Parkinsonism-dominant multiple system atrophy (MSA-P) is typically a progressive disorder with poor responsiveness to levodopa and an unfavorable prognosis. However, in certain cases, the response to levodopa can be as robust as in Parkinson’s disease (PD), with severe motor fluctuations developing during treatment. Unlike PD, no established therapy exists to maintain activities of daily living (ADLs) in such patients. We present three cases of young-onset MSA-P who demonstrated sustained levodopa responsiveness and were treated with levodopa–carbidopa intestinal gel (LCIG) following the emergence of disabling motor fluctuations.

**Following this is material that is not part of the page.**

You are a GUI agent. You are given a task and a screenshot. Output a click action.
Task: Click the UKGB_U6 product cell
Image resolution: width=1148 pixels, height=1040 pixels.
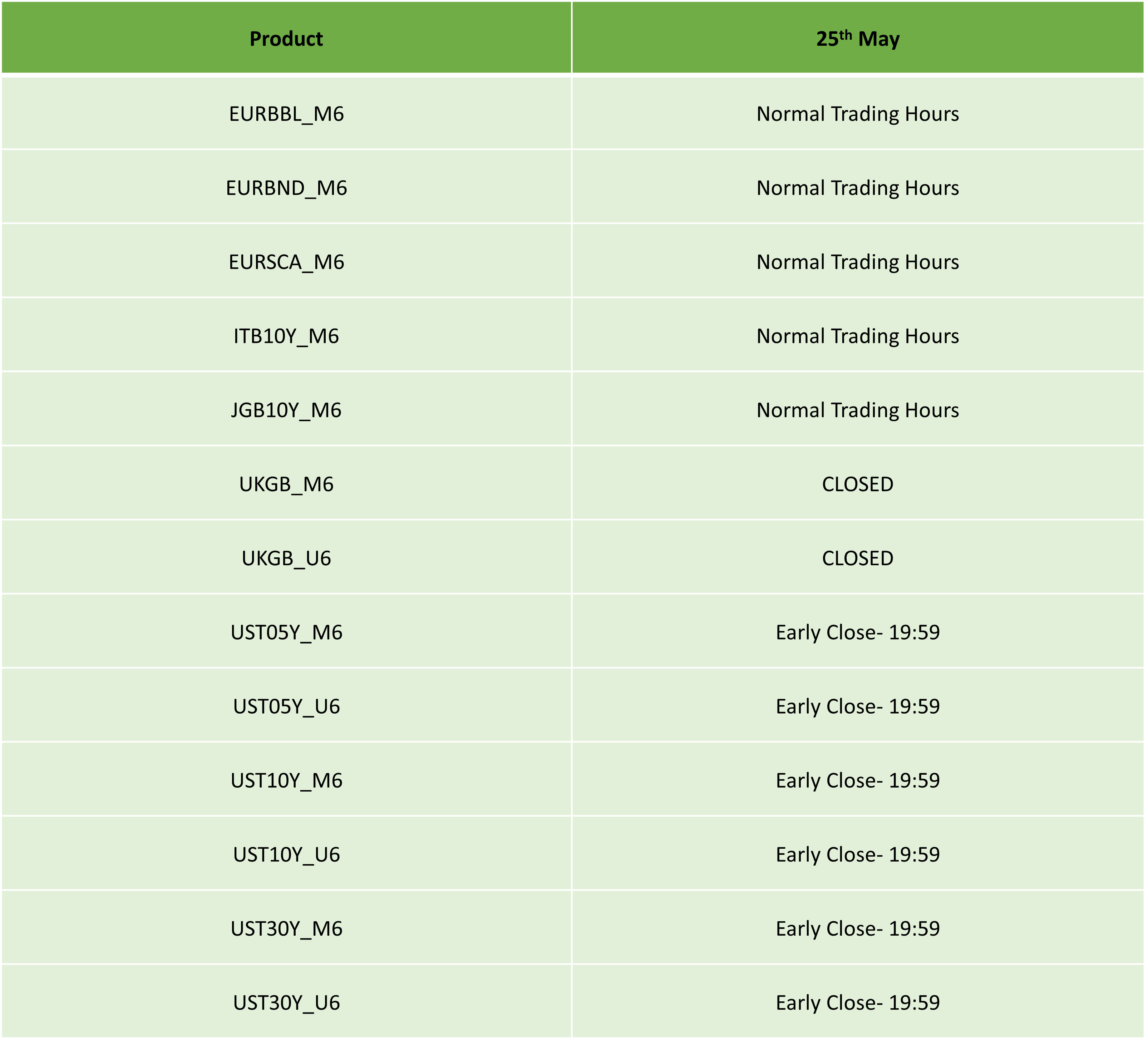pos(286,558)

In all three patients, parkinsonism was the predominant symptom from onset until LCIG initiation, with only mild autonomic or cerebellar symptoms. Prior to LCIG introduction, their motor complications closely resembled those of advanced PD. LCIG therapy successfully reduced “off” time and dyskinesia in all cases. However, long-term follow-up revealed a gradual decline in ADLs due to disease progression. These cases suggest that LCIG may be a valuable treatment option for selected MSA-P patients with preserved levodopa responsiveness.